Escalators or moving walkways are known as representative examples of passenger conveyors, which can transport humans or articles over a relatively short distance. The escalator is a system in which step-shaped treads and handrails, which are grasped by the hands of the passengers, are automatically put in motion. In the moving walkway, plate-like treads, which are commonly referred to as “pallets,” and handrails are automatically driven.
The treads on which humans or articles are carried are continuously put in motion when in operation. The handrail also makes a continuous movement over an edge of a balustrade, which flanks the tread. The endless movements of the treads and handrail should be identical in terms of their moving speed for the safety of the passenger.

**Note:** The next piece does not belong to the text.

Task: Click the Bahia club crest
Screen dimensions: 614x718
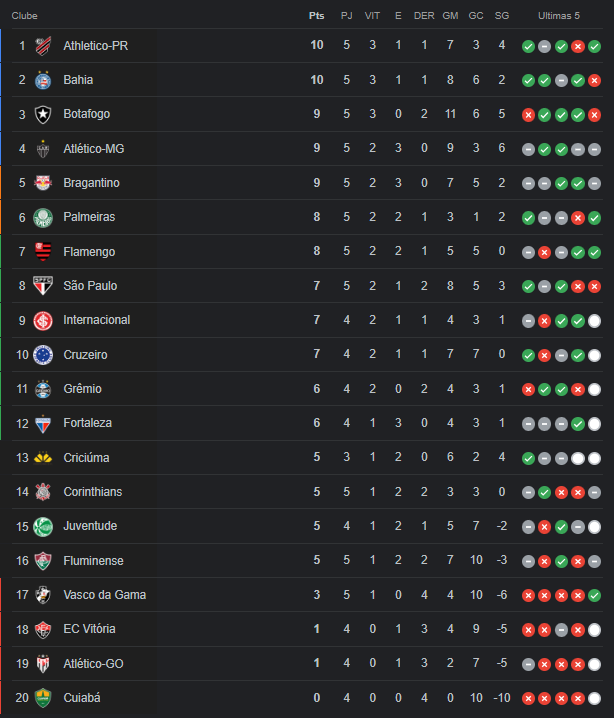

An important factor that should be considered in designing these systems is to reduce the noise and vibration when in operation for enhancing the ride of the passenger. This is because the systems include a number of components, which is characterized by, for example, rolling contact movements, rotational movements or sliding contact movements.
In FIG. 1, there is shown a prior art escalator 12. As shown therein, handrail 16 is adapted to accommodate the hands of the passengers. Handrail 16 is retained on an outermost section of a guide 28, which is attached to an edge of balustrade 18, and is moved at the same speed as the steps 14. When handrail 16 moves over the guide 28, frictional resistance is normally exerted to the handrail 16. The resistance is not great in terms of magnitude in the substantial straight section of the handrail 16. However, the resistance is remarkably increased in the curved section of the handrail 16, such as newels 26 of the escalator 12, due to a tension of the handrail 16.
As shown in FIG. 2, one attempt to reduce such frictional resistance is to provide a plurality of rollers 32 to newel 26. However, due to the tension of handrail 16, which is provided to prevent a deviation of handrail 16, the rollers 32 of newel 26 continuously receive a load in one direction.
As shown in FIG. 3, the load exerting in one direction easily damages the journal 54, which supports the shaft 58 of the roller 32, thus resulting in serious noises. Further, after a long-term service, dusts, chips (caused by wearing of the fabrics of an internal surface of the handrail), materials (e.g., particles of rubber or urethane from a driving unit of a handrail), etc., may be accumulated and then become solidified in vacant areas between rollers 32. Furthermore, such materials may enter between the shaft 58 and journal 54 so as to cause rotational problems of rollers 32, serious noises or vibrations.